■ What the task asks: Copy out the rows below word for word, everything from the line containing "Where should I click to: Click the 14:00–15:30" down to the line containing "[x=78, y=69]", including both of those lines.

··········

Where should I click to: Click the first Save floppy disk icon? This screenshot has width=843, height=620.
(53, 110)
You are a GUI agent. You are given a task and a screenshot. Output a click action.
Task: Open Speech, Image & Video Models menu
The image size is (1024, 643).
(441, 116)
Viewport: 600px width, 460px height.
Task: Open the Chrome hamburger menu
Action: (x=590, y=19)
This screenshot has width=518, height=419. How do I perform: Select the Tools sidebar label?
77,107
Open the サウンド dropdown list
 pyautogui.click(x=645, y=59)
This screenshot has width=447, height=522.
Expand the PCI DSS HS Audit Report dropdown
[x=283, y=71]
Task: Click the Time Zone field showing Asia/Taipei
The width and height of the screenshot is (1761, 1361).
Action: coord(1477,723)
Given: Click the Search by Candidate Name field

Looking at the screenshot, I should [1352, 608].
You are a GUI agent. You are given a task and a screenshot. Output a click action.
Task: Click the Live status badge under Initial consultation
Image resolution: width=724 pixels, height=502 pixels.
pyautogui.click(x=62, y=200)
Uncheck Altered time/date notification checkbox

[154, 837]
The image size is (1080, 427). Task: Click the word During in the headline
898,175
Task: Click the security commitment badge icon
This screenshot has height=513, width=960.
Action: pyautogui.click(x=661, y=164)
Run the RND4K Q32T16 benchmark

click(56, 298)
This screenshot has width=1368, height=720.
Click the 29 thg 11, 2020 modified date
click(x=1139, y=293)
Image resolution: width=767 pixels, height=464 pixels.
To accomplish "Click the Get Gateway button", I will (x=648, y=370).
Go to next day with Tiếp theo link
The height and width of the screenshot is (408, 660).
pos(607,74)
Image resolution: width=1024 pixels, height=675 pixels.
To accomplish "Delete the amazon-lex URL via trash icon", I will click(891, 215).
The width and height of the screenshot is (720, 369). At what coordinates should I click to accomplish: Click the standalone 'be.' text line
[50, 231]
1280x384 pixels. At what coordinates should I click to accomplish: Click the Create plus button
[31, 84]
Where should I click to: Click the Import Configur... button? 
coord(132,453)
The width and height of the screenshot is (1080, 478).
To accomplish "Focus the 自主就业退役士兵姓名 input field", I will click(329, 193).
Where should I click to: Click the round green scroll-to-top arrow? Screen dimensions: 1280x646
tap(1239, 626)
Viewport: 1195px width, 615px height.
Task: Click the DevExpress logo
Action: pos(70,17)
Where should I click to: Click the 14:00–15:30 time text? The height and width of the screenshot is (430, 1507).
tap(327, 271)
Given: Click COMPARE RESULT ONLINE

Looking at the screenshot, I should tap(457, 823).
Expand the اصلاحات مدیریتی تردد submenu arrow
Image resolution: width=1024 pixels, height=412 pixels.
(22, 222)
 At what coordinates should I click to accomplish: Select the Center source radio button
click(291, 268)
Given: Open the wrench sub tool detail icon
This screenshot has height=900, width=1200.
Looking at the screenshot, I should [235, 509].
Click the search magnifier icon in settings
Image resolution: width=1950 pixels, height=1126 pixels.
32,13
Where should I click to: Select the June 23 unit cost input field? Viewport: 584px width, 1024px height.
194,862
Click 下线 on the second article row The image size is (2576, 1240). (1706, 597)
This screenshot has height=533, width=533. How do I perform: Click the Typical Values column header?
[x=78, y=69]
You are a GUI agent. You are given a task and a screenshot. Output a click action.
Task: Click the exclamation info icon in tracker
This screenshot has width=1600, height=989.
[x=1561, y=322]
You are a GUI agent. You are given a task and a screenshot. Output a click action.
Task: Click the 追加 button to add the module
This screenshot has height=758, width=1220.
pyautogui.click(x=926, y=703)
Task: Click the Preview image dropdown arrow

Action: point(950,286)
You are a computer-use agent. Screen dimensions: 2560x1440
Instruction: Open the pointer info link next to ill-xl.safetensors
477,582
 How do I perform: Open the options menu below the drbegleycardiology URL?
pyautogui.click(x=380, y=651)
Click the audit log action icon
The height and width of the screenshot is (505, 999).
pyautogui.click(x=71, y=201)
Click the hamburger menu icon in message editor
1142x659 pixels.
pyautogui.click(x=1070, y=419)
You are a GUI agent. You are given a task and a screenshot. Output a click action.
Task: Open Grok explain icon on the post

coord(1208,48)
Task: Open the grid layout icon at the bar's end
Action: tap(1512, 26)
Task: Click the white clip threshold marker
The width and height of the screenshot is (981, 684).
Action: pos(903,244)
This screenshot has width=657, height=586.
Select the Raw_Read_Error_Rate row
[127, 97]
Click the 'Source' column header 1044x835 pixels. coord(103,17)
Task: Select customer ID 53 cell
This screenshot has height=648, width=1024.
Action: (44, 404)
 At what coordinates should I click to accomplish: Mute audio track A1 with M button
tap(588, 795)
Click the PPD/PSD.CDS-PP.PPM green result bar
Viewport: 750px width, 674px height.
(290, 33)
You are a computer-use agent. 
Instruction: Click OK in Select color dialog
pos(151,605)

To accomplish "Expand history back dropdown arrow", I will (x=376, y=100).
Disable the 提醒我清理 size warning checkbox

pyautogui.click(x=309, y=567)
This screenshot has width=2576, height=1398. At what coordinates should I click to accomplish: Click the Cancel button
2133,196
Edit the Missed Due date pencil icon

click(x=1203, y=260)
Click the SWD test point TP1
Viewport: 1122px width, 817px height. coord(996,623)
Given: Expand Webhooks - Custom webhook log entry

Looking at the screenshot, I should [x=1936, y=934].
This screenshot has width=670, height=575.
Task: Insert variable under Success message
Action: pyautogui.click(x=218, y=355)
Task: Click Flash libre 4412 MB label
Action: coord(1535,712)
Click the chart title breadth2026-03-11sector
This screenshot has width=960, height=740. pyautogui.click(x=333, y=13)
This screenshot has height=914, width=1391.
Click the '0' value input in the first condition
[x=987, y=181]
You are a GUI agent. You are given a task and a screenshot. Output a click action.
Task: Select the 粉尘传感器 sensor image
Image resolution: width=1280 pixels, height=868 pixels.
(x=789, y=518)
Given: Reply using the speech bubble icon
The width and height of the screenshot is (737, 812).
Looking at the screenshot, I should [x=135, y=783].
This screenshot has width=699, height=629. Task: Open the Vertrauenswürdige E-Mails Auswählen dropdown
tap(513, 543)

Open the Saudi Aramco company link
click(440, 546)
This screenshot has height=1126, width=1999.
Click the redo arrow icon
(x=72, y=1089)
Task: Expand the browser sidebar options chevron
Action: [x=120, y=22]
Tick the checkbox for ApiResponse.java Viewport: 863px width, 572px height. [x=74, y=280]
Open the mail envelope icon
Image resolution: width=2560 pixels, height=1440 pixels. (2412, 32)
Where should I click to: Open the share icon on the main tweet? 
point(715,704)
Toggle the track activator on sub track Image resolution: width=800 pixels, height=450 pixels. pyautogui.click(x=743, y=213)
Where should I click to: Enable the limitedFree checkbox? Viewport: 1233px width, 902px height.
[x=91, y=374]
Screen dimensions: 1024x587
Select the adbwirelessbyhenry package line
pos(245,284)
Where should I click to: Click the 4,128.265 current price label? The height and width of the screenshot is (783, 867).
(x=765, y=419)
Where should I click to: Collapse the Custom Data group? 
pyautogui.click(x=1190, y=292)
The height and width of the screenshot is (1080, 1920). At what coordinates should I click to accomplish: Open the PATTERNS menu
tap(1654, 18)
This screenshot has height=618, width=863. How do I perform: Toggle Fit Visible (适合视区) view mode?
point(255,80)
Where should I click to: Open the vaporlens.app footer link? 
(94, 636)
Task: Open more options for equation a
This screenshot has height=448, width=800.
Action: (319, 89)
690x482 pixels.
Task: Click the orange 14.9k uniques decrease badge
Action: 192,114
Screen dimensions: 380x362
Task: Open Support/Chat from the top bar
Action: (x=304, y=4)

··········

■ Task output:
Where should I click to: Click the 14:00–15:30 time text? The height and width of the screenshot is (430, 1507).
tap(327, 271)
Given: Click COMPARE RESULT ONLINE

Looking at the screenshot, I should tap(457, 823).
Expand the اصلاحات مدیریتی تردد submenu arrow
Image resolution: width=1024 pixels, height=412 pixels.
(22, 222)
 At what coordinates should I click to accomplish: Select the Center source radio button
click(291, 268)
Given: Open the wrench sub tool detail icon
This screenshot has height=900, width=1200.
Looking at the screenshot, I should [235, 509].
Click the search magnifier icon in settings
Image resolution: width=1950 pixels, height=1126 pixels.
32,13
Where should I click to: Select the June 23 unit cost input field? Viewport: 584px width, 1024px height.
194,862
Click 下线 on the second article row The image size is (2576, 1240). (1706, 597)
This screenshot has height=533, width=533. How do I perform: Click the Typical Values column header?
[x=78, y=69]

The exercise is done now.